Launch Preview: SLS, Falcon 9, Atlas V, and Soyuz launches comprise busy launch manifest
Nine orbital launches are slated for the week of April 1, 2026, spanning five launch sites in the United States, Russia, Kazakhstan, and China. NASA’s Artemis II mission, the first crewed flight to the Moon since 1972, will lift off from Launch Complex 39B at Kennedy Space Center on 1 April at 18:24 EDT. SpaceX will conduct four Starlink‑v2 Mini deployments, two from Cape Canaveral and two from Vandenberg, while United Launch Alliance prepares an Atlas V launch of Amazon’s Leo broadband satellites after a delay. Russia will fire a Soyuz 2.1a/Fregat‑M carrying the Meridian‑M 21L communications payload from Plesetsk on 1 April, and a Soyuz 5 will depart Baikonur on 6 April. China’s commercial sector will debut two new launchers: CAS Space’s Kinetica 2 from Jiuquan Satellite Launch Center on 30 March and Space Pioneer’s Tianlong‑3 on 2 April.
The Artemis II stack consists of the SLS Block 1 core stage, the Orion crew capsule “Integrity,” and the Interim Cryogenic Propulsion Stage, which will place Orion into a high‑Earth orbit for a 23‑hour systems check before a trans‑lunar injection. Four cubesats—DLR’s TACHELES, Argentina’s ATENEA, South Korea’s K‑RadCube, and Saudi Arabia’s Space Weather CubeSat‑1—will be released from the ICPS. SpaceX’s Falcon 9 booster B1067‑34, set for its record‑tying flight count, will launch 29 Starlink‑v2 Mini satellites into a 252 × 267 km, 53.16° inclination orbit. The Atlas V will deliver a new batch of Leo satellites for Amazon, though payload mass is not disclosed. The Soyuz 2.1a will insert Meridian‑M 21L into a Molniya orbit, providing extended coverage over northern Russia; it may be the final Meridian launch before the Sfera‑V system replaces it. Kinetica 2, a two‑stage vehicle with two fixed strap‑on boosters, employs nine kerosene/LOX engines on the first stage and a single kerosene/LOX engine on the second, delivering up to 12 t to low‑Earth orbit or 7.8 t to a 500 km sun‑synchronous orbit. Its payloads include the Qingzhou cargo ship for the Chinese Academy of Sciences, a technology demonstrator, and an educational satellite. Tianlong‑3, a partially reusable launcher designed for up to 36 small satellites, will follow a southerly polar trajectory from a commercial pad at Jiuquan.

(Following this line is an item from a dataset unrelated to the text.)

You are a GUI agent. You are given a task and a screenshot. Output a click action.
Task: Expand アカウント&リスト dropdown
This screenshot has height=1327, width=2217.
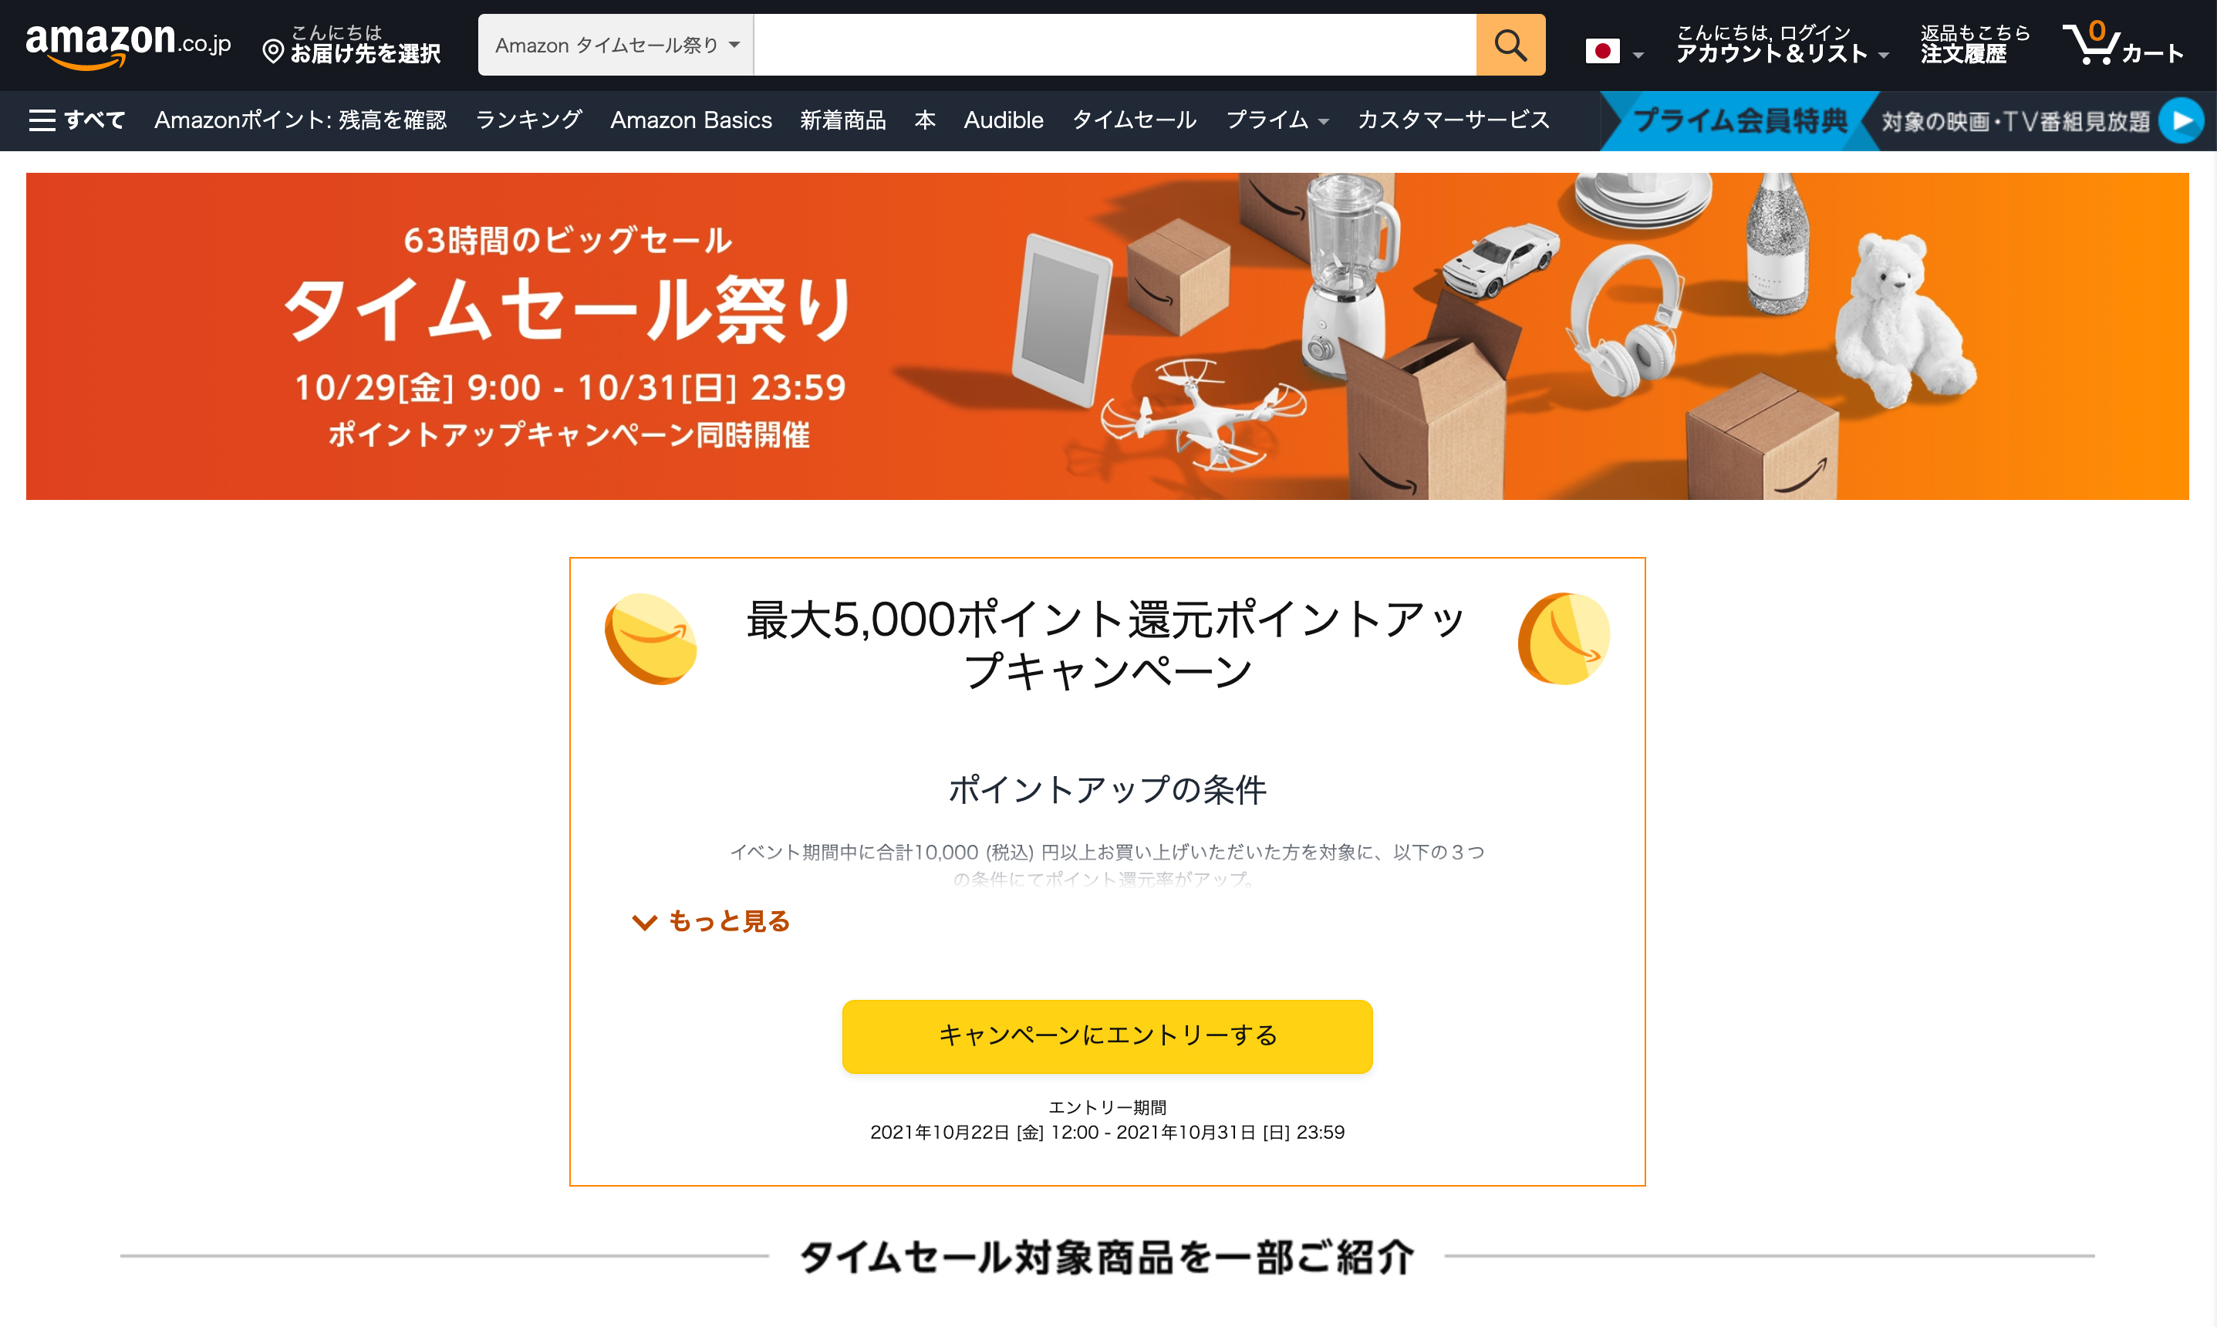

The clustered launch schedule underscores a period of heightened activity across government and commercial sectors. Artemis II serves as a critical milestone toward NASA’s lunar landing goal, targeted for Artemis IV in early 2028, while the high‑frequency Starlink deployments expand SpaceX’s broadband constellation. ULA’s Atlas V resumption reflects continued demand for heavy‑lift services, and Russia’s Meridian‑M flight marks a transition to next‑generation communications satellites. China’s introduction of Kinetica 2 and Tianlong‑3 signals intensified competition in the reusable launch market, with reuse capability projected for 2027, potentially reshaping payload access for both domestic and international customers.